RAW DATA
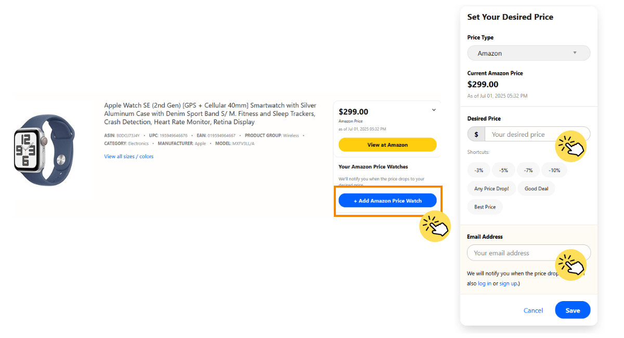
Task: Apply the -7% price shortcut
Action: (528, 170)
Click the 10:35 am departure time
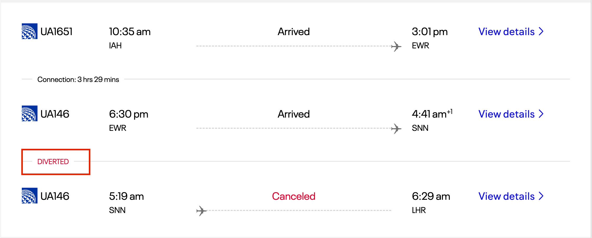This screenshot has height=238, width=592. 130,32
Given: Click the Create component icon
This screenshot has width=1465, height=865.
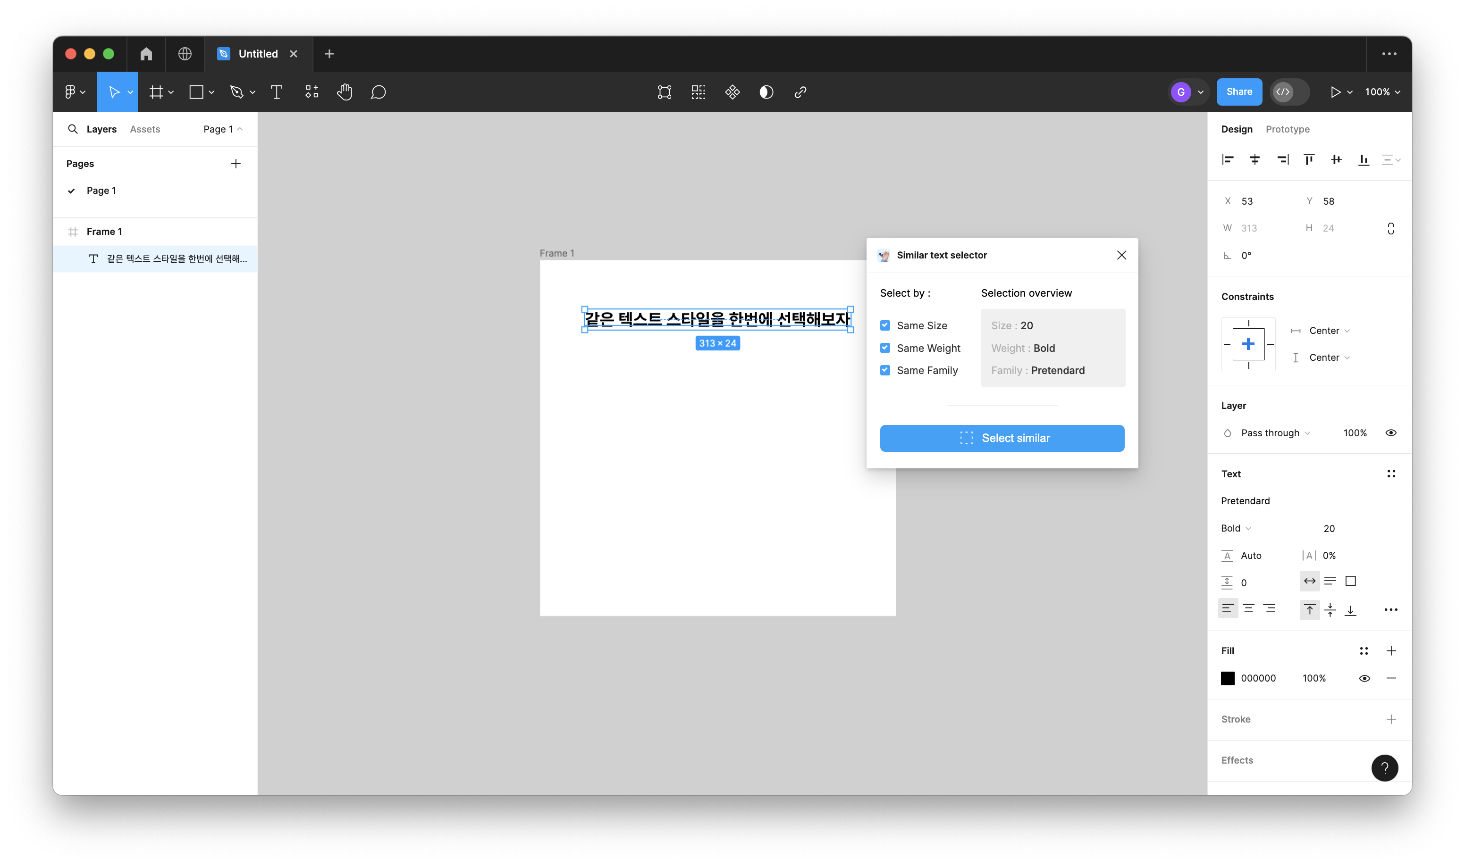Looking at the screenshot, I should coord(733,92).
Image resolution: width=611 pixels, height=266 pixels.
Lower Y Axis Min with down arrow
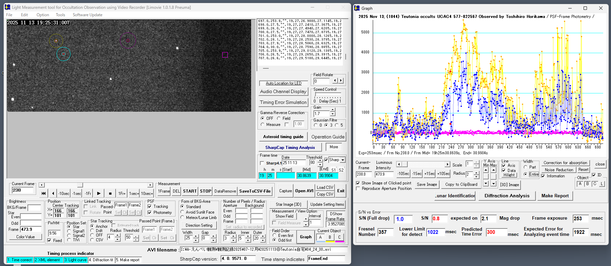click(x=486, y=183)
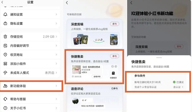Tap the location pin icon for 收货地址
Screen dimensions: 192x112
pyautogui.click(x=5, y=54)
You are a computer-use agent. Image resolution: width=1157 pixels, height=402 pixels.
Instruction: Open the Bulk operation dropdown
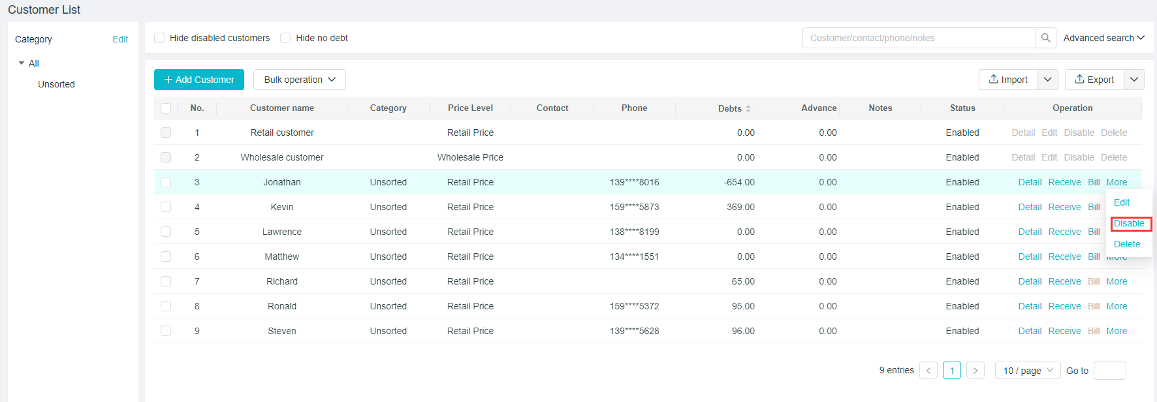point(299,80)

TASK TO COMPLETE
Reproduce the listing above verbatim, line for line, omitting the pictures.

OUTPUT
Task: Apply the -7% price shortcut
Action: (528, 170)
Click the 10:35 am departure time
This screenshot has height=238, width=592. 130,32
Given: Click the Create component icon
This screenshot has width=1465, height=865.
Looking at the screenshot, I should coord(733,92).
Image resolution: width=611 pixels, height=266 pixels.
Lower Y Axis Min with down arrow
click(x=486, y=183)
Tap the location pin icon for 收货地址
Screen dimensions: 192x112
pyautogui.click(x=5, y=54)
You are a computer-use agent. Image resolution: width=1157 pixels, height=402 pixels.
Instruction: Open the Bulk operation dropdown
point(299,80)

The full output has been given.